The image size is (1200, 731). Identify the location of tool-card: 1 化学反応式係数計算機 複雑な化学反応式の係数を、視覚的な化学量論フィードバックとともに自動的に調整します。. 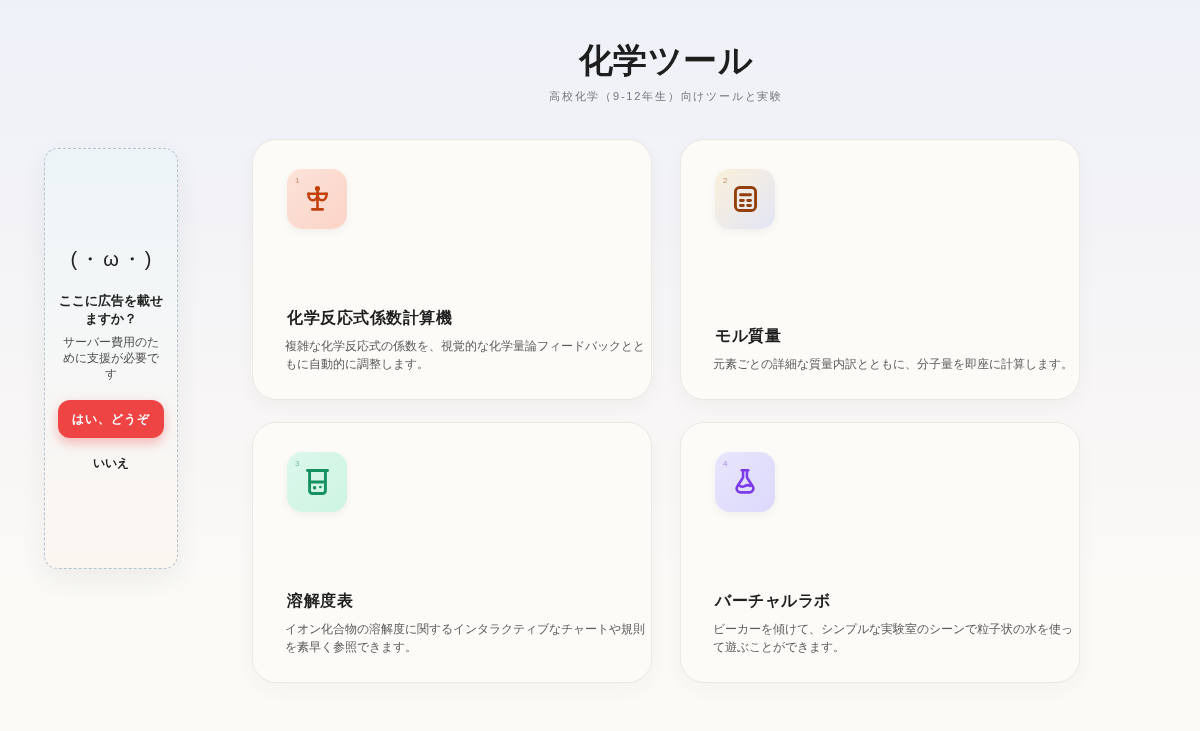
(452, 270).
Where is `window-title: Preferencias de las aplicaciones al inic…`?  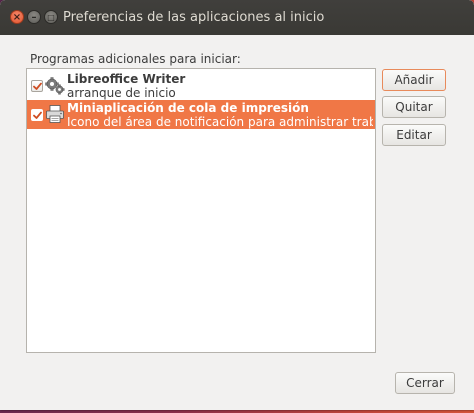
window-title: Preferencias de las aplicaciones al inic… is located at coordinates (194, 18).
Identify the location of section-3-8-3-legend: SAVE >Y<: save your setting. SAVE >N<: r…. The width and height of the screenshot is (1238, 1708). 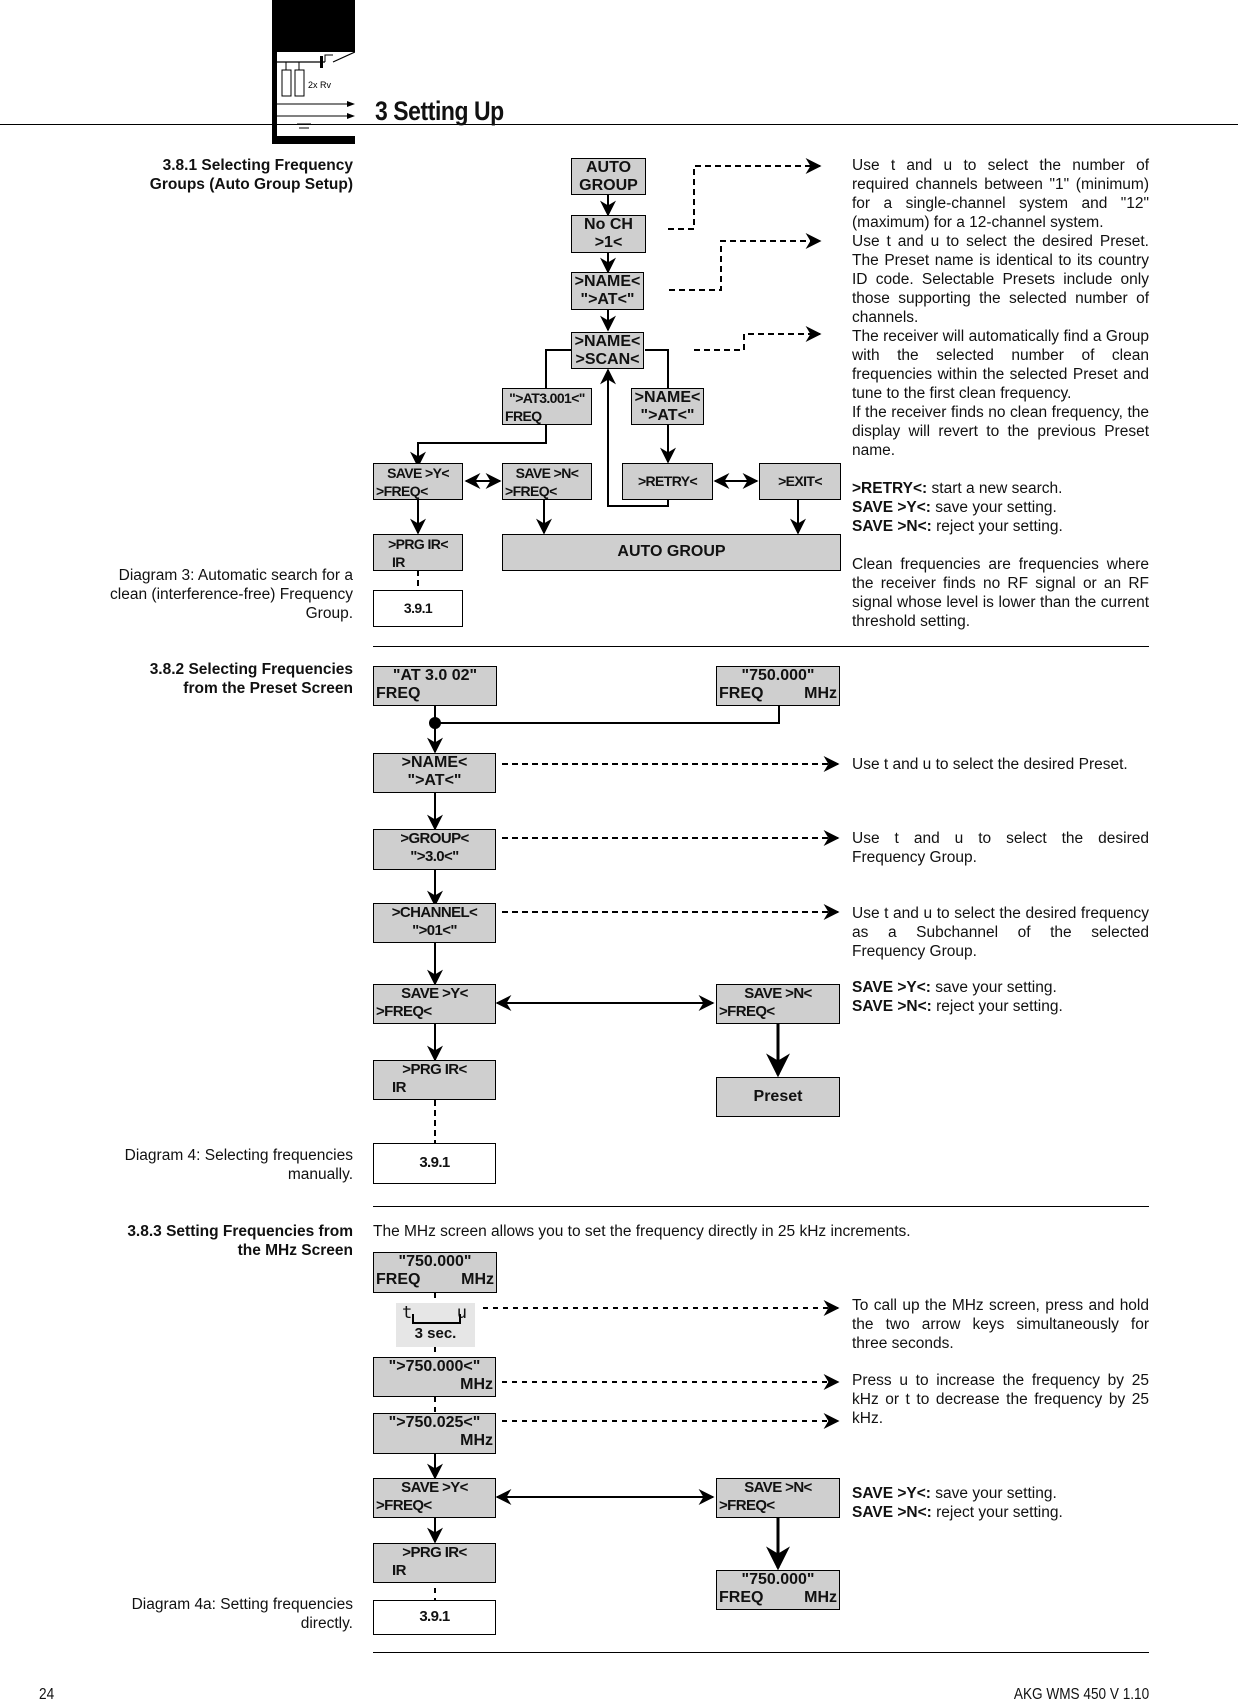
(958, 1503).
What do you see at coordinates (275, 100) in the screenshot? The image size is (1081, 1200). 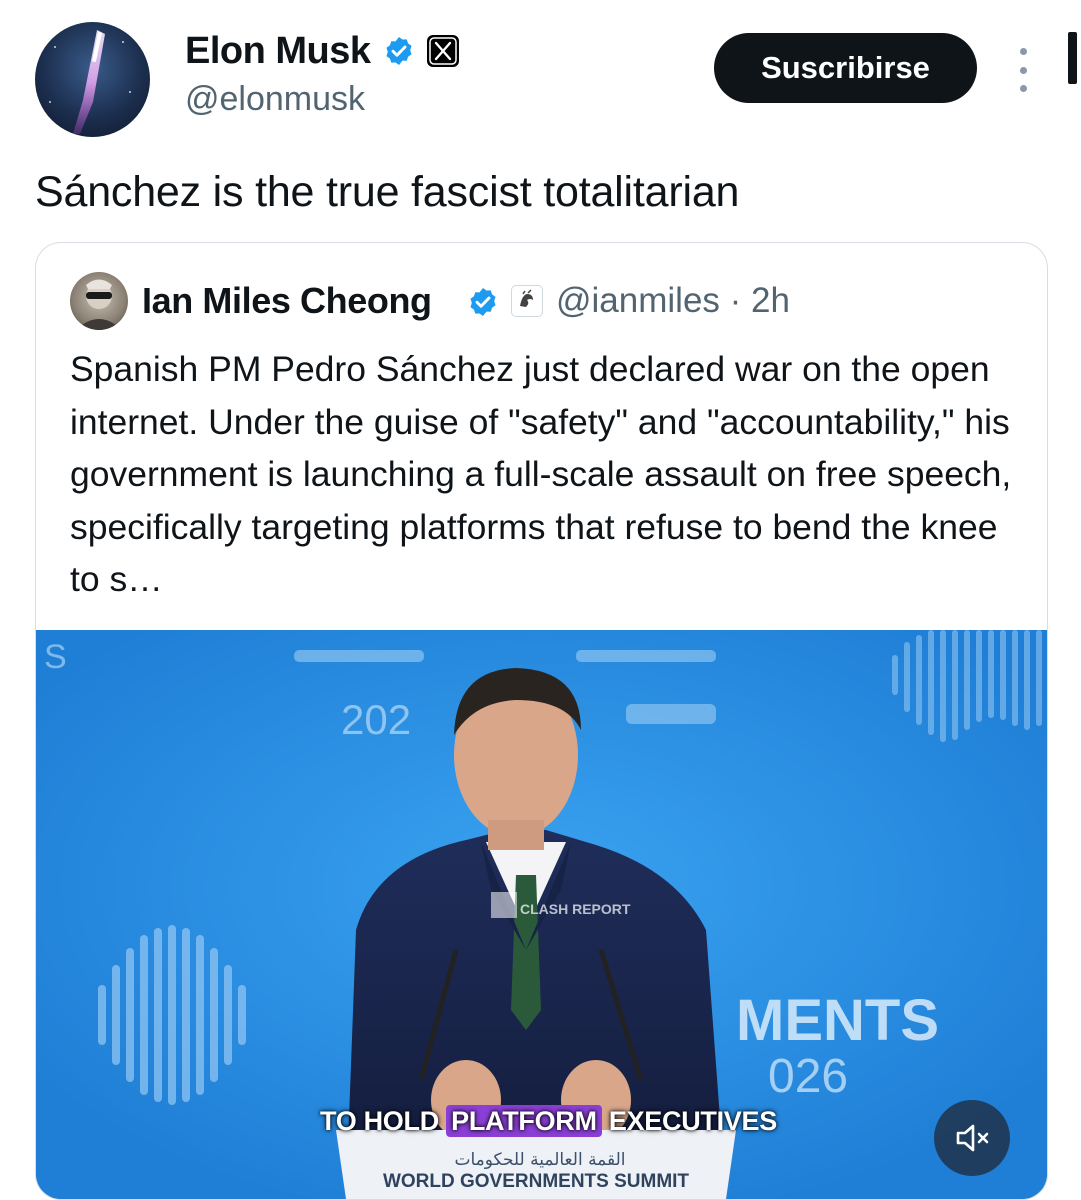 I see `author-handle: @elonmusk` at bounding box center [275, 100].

· · · ·

## Try it
Return the material above as a JSON list of strings, one string per line and no blank lines, from the first line through the line containing "(958, 1503).". Leave the pictures out of the output.

## Exercise output
[
  "The image size is (1200, 731). Identify the location of tool-card: 1 化学反応式係数計算機 複雑な化学反応式の係数を、視覚的な化学量論フィードバックとともに自動的に調整します。. ",
  "(452, 270).",
  "Where is `window-title: Preferencias de las aplicaciones al inic…`?  ",
  "window-title: Preferencias de las aplicaciones al inic… is located at coordinates (194, 18).",
  "Identify the location of section-3-8-3-legend: SAVE >Y<: save your setting. SAVE >N<: r…. The width and height of the screenshot is (1238, 1708). ",
  "(958, 1503)."
]